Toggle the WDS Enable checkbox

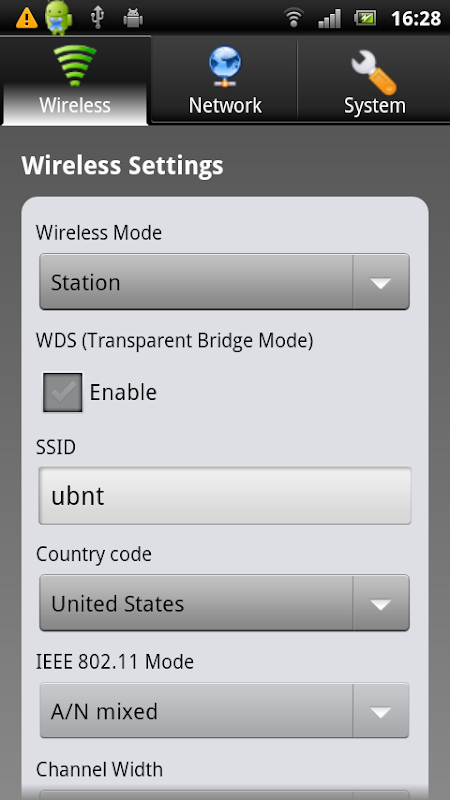[62, 392]
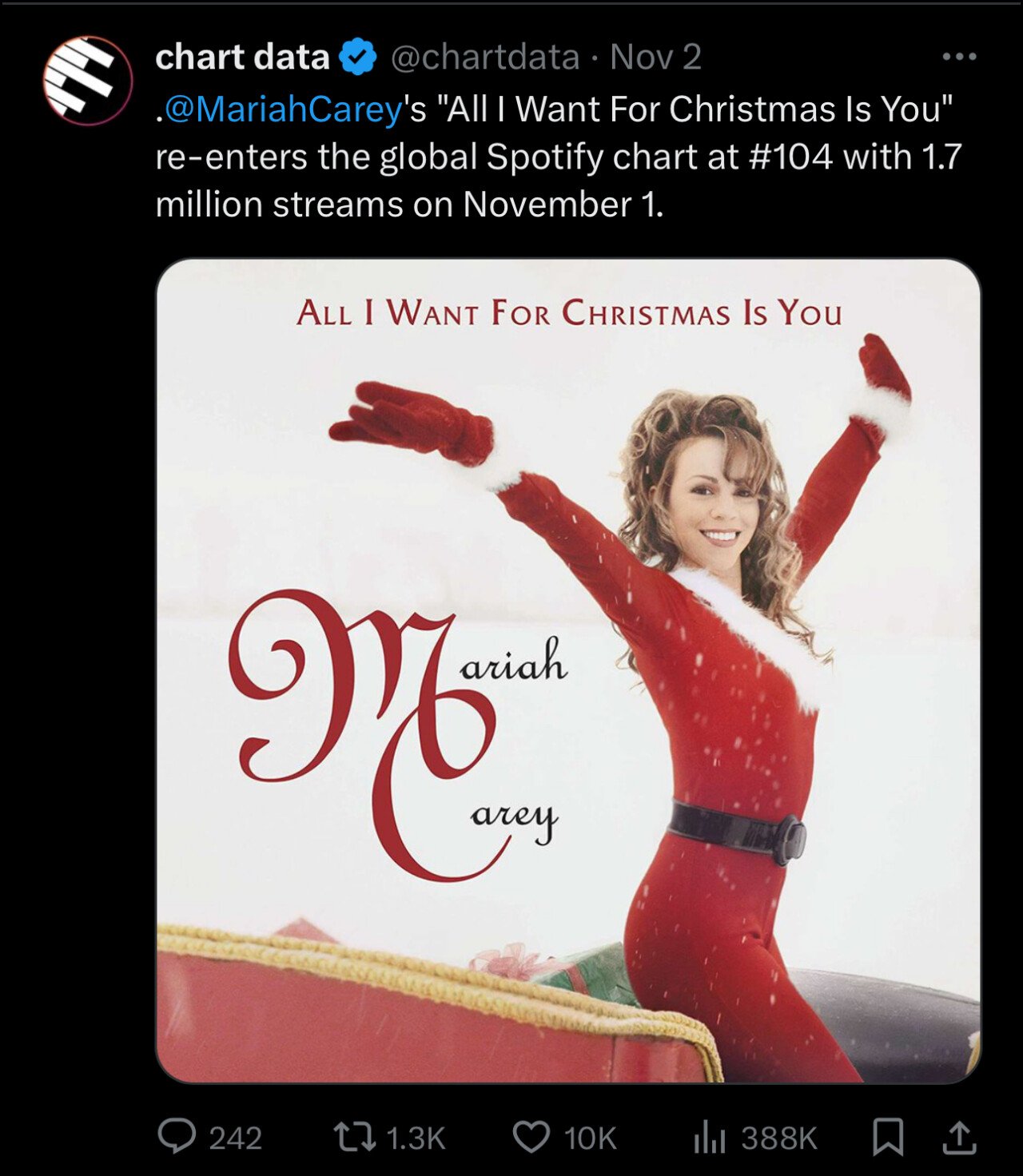Click the reply speech bubble icon
Viewport: 1023px width, 1176px height.
177,1136
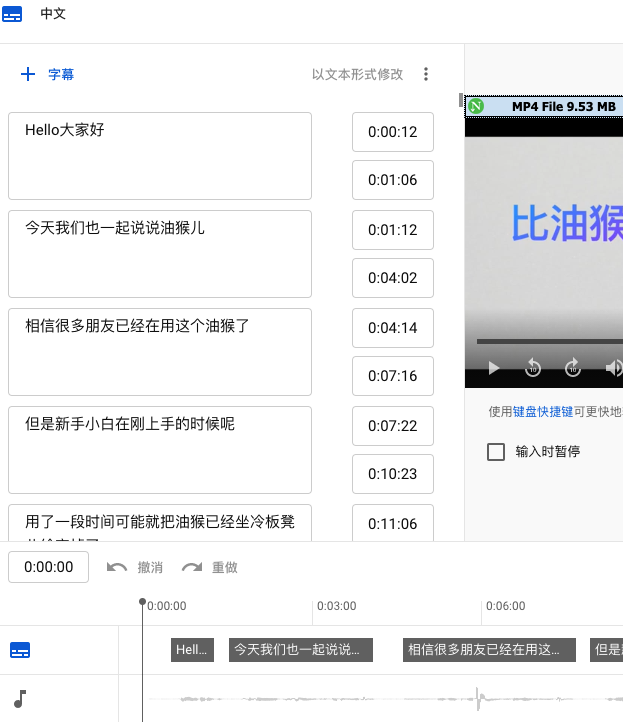623x722 pixels.
Task: Select the subtitle track icon in timeline
Action: tap(21, 650)
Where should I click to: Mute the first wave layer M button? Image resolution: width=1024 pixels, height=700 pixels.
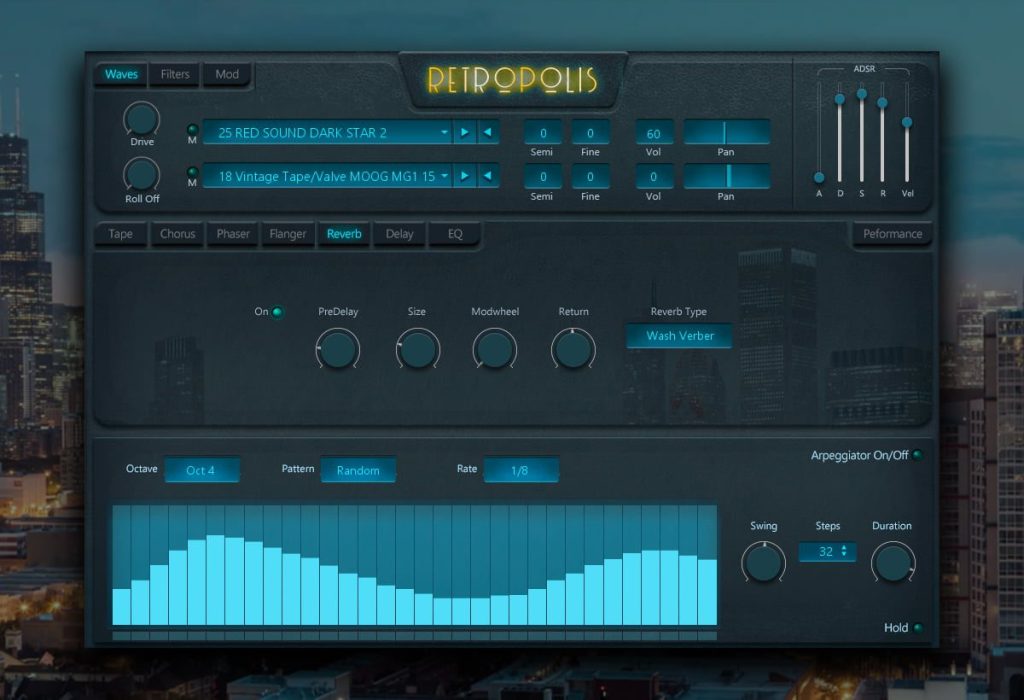pyautogui.click(x=192, y=129)
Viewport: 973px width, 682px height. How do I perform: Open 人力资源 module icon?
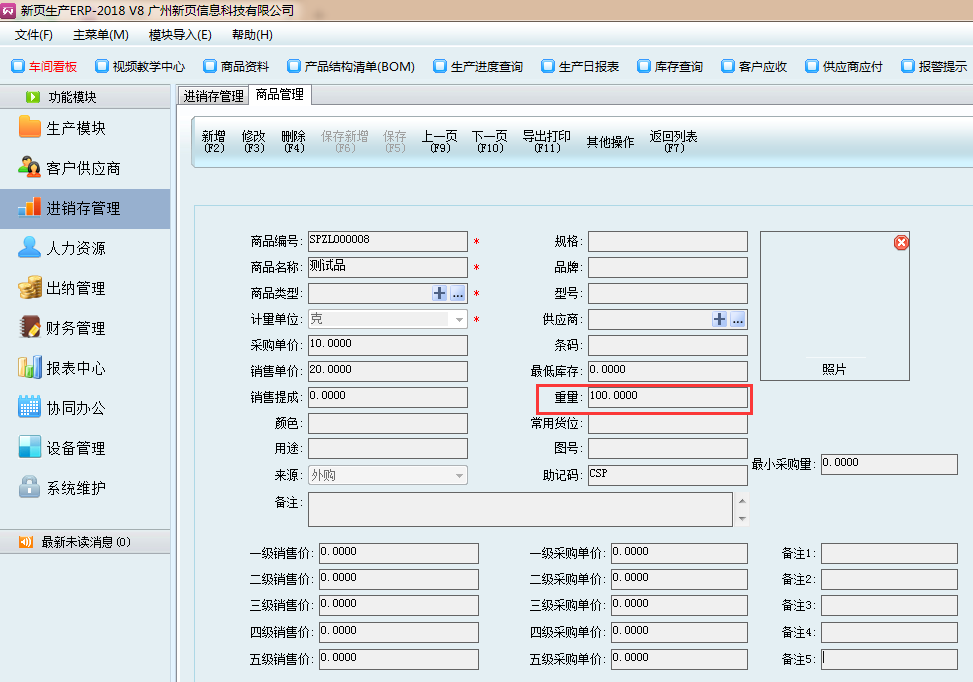point(29,248)
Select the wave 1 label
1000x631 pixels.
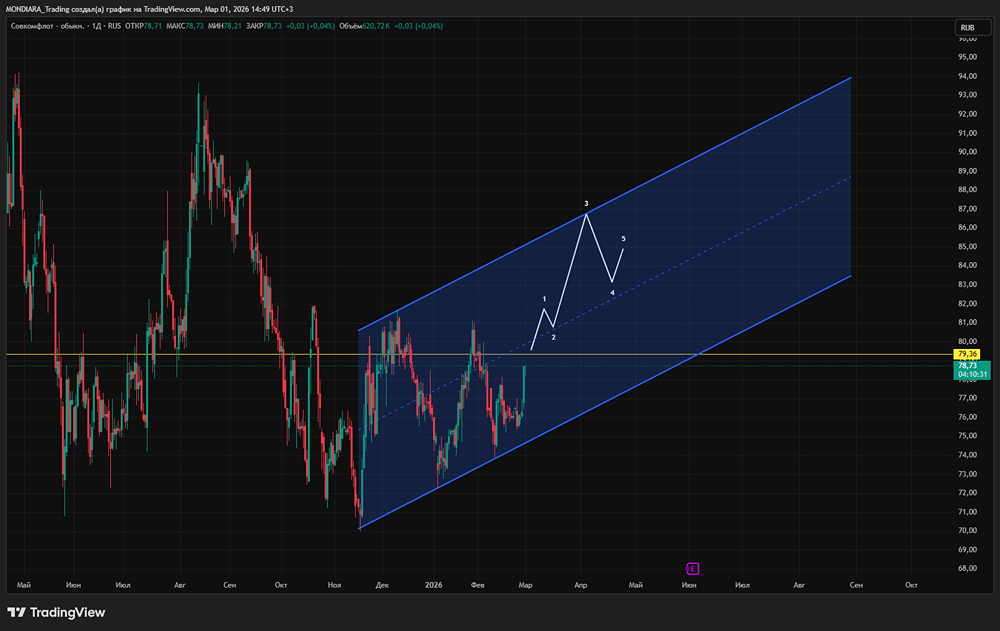point(544,299)
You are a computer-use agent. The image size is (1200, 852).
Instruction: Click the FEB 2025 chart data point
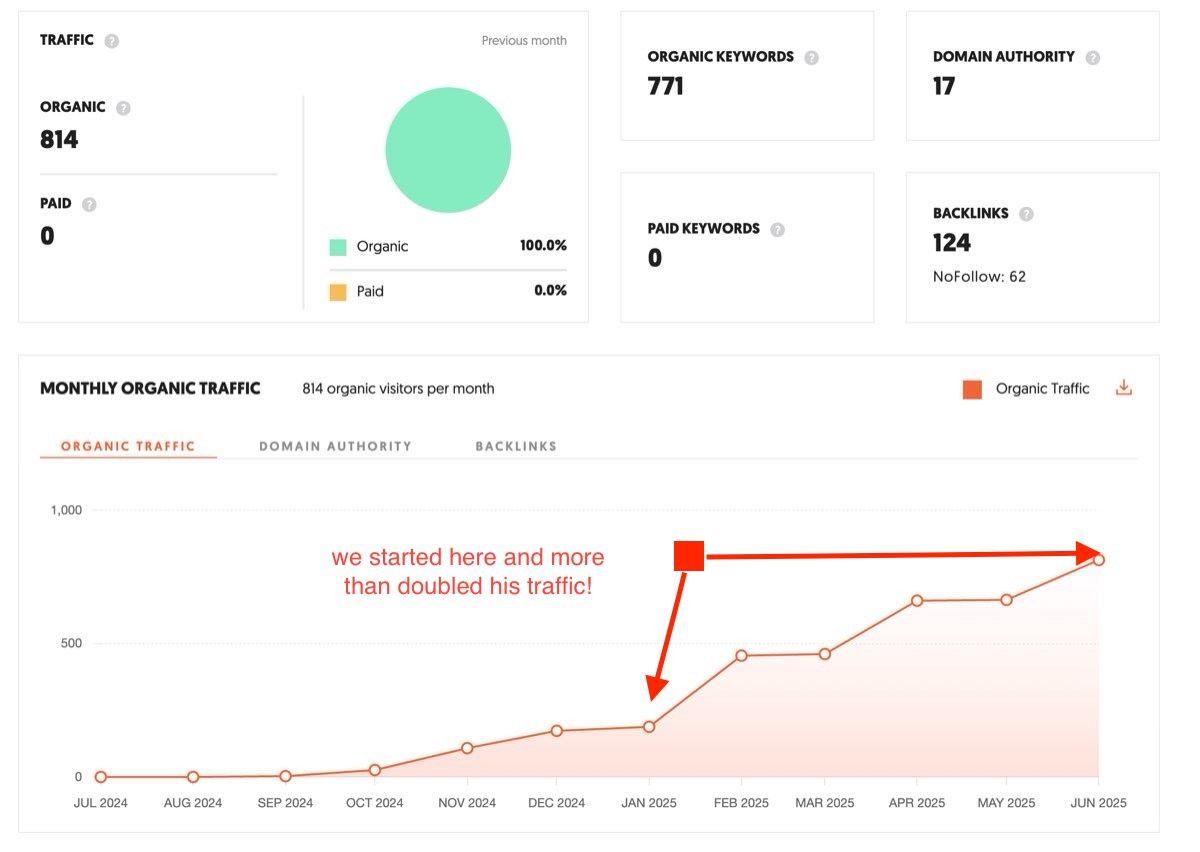click(x=742, y=656)
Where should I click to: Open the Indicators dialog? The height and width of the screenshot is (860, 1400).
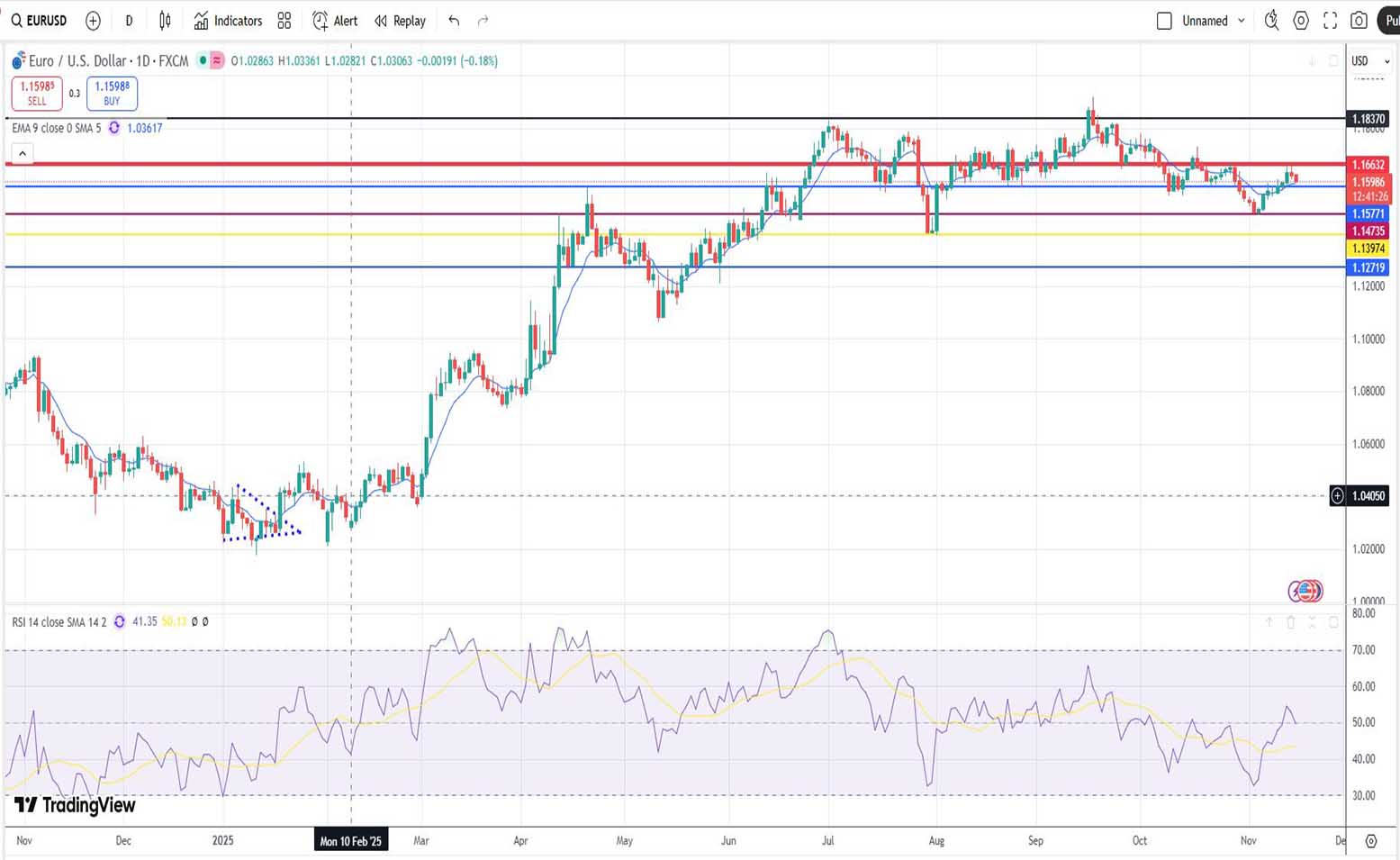(x=228, y=21)
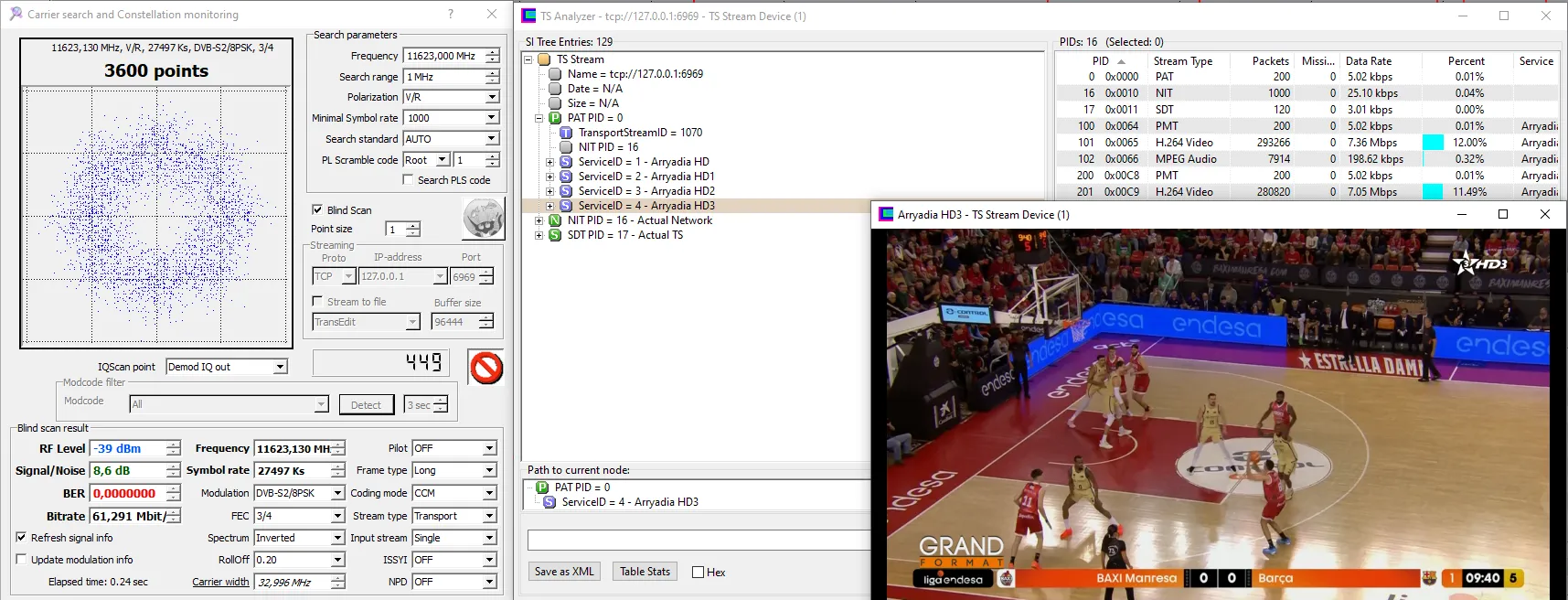
Task: Click the satellite dish blind scan icon
Action: (x=483, y=220)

» **JOB**:
Give every line of the rows above as a numbered list, dropping the blank lines and leaving out the pictures.

» **WORKED SOLUTION**:
1. Toggle the WDS Enable checkbox
2. [62, 392]
3. Click the reply speech bubble icon
4. Viewport: 1023px width, 1176px height.
5. 177,1136
6. 623x722 pixels.
7. Task: Select the subtitle track icon in timeline
8. Action: tap(21, 650)
9. Where should I click to: Mute the first wave layer M button? Image resolution: width=1024 pixels, height=700 pixels.
10. pyautogui.click(x=192, y=129)
11. Viewport: 973px width, 682px height. How do I perform: Open 人力资源 module icon?
12. point(29,248)
13. Select the wave 1 label
14. 1000x631 pixels.
15. point(544,299)
16. You are a computer-use agent. The image size is (1200, 852).
17. Instruction: Click the FEB 2025 chart data point
18. click(x=742, y=656)
19. Where should I click to: Open the Indicators dialog? The height and width of the screenshot is (860, 1400).
20. (x=228, y=21)
21. Task: Click the satellite dish blind scan icon
22. Action: (x=483, y=220)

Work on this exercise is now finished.